Reproduce everything from the line containing "Select TButton from the component palette" down to the line containing "Looking at the", swapping "tab" for "view" and leaving all else unchanged.

Supplied entries.
────────────────

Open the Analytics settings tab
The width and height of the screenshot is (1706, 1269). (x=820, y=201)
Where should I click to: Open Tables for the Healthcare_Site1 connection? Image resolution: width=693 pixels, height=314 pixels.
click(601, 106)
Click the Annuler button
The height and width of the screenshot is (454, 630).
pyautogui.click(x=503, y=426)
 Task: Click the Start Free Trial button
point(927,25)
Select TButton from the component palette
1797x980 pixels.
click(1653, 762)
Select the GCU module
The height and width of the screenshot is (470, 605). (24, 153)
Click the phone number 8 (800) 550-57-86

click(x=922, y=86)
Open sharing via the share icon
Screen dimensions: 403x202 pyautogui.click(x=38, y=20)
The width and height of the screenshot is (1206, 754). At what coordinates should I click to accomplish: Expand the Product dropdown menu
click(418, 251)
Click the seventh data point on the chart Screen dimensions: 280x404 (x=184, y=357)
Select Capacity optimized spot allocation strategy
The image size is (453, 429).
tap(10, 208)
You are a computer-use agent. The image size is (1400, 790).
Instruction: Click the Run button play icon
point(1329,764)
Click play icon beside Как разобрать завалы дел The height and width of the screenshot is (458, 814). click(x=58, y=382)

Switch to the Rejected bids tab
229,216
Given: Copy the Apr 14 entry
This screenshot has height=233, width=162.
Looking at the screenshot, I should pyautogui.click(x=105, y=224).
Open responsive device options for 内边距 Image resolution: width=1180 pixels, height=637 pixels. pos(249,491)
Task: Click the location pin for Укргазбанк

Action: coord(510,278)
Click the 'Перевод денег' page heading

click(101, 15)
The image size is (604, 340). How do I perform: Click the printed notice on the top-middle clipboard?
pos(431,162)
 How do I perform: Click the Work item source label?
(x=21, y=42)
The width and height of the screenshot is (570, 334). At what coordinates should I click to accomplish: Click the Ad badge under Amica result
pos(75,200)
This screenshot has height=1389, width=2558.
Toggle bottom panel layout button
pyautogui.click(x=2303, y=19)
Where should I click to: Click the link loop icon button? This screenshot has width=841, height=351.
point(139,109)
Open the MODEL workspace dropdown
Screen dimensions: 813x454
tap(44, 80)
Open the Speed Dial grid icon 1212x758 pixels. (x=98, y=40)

────────────────

Exercise response.
Select TButton from the component palette
1797x980 pixels.
click(1653, 762)
Select the GCU module
The height and width of the screenshot is (470, 605). (24, 153)
Click the phone number 8 (800) 550-57-86

click(x=922, y=86)
Open sharing via the share icon
Screen dimensions: 403x202 pyautogui.click(x=38, y=20)
The width and height of the screenshot is (1206, 754). At what coordinates should I click to accomplish: Expand the Product dropdown menu
click(418, 251)
Click the seventh data point on the chart Screen dimensions: 280x404 (x=184, y=357)
Select Capacity optimized spot allocation strategy
The image size is (453, 429).
tap(10, 208)
You are a computer-use agent. The image size is (1400, 790).
Instruction: Click the Run button play icon
point(1329,764)
Click play icon beside Как разобрать завалы дел The height and width of the screenshot is (458, 814). click(x=58, y=382)

Switch to the Rejected bids view
229,216
Given: Copy the Apr 14 entry
This screenshot has height=233, width=162.
Looking at the screenshot, I should pyautogui.click(x=105, y=224).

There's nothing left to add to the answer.